The future of household solar will depend on many factors, including emerging photovoltaic (PV) and battery technologies, state-level decisions, and the wider energy economy. While the global solar market remains strong after experiencing rapid growth over the last few years, the number of solar installations will shrink in 2017 for the first time in 16 years. According to GTM Research, global photovoltaic (PV) installations will shrink by 7 percent this year, with a cumulative average growth rate of 8 percent forecast over the next five years.
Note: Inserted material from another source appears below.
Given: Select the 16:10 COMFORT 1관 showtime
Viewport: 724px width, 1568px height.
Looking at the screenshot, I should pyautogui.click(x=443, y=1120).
Solar power continues to have a big impact on the global energy landscape, especially in emerging markets. While the slow demand and widespread oversupply of 2016 is likely to continue in 2017, falling system prices and new procurement methods will continue to create long-term growth. Even though direct incentives and feed-in tariff programs are on decline around the world, GTM Research counts 33 national markets where tendering or auction schemes are in place and an additional 14 markets where there have been discussions about or plans made for them. As tender systems become universally established from government and non-traditional sources, downward pressure on prices is likely as a virtual price ceiling is established for unsubsidised solar.
Tesla and SolarCity recently made news when they merged in a $2 billion deal, with Tesla’s solar-panel strategy expected to revolve around integrated solar roof panels that can be installed like traditional roofs, distributed power solutions, and home battery storage. According to Tesla CEO Elon Musk, “it’s looking quite promising that a solar roof will actually cost less than a normal roof before you even take the value of electricity into account ... So the basic proposition would be, ‘Would you like a roof that looks better than a normal roof, lasts twice as long, costs less and by the way generates electricity?’ Like, why would you get anything else?”
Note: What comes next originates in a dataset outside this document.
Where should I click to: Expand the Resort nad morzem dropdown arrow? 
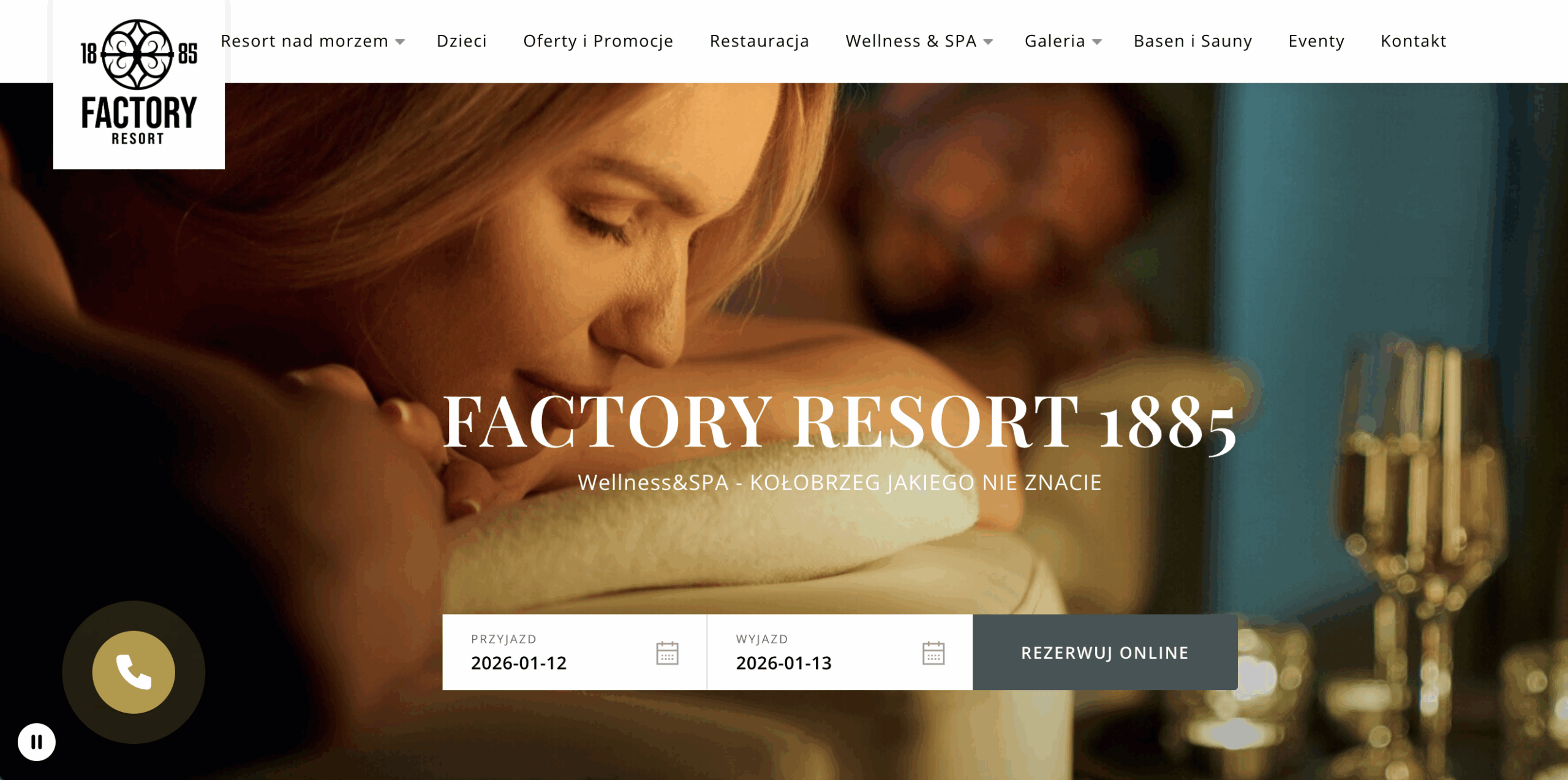tap(400, 42)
While this decentralised and interconnected vision won't work for everyone, more and more homes are deciding to sell power back to the grid or leave it altogether. Areas with excessive sunlight are increasingly selling power to those with less generating capacity, using a framework that gives consumers, neighbourhoods, and cities more control over their own power. With more people expected to purchase solar panels in 2017 rather than lease them, direct ownership is likely to reclaim its position as the leading solar financing model for the first time since 2011. GTM Research expect customer-owned systems to account for more than half of all residential capacity additions in the US residential market in 2017, with this percentage likely to increase further and spread into other markets in coming years.
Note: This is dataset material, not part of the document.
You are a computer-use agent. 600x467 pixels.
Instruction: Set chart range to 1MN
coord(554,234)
The PV market was up 25 percent in 2015 to reach a global total of 227 gigawatts - 10 times bigger than the capacity of a decade earlier. While China, Japan, and the United States were responsible for most of this capacity, emerging markets are now needed to create long-term global growth. Rooftop solar is making a big splash in the Middle East and South Asian markets in particular, with more than 200 gigawatts of planned capacity to be added over the next decade. "We are at a point where solar energy is clearly at the centre of the UAE's electricity plans, and we are beginning to see rooftop solar play an important part in this growth," said Sami Khoreibi, CEO of Abu Dhabi-based Enviromena, adding "This will fundamentally change the way we think about electricity in the region."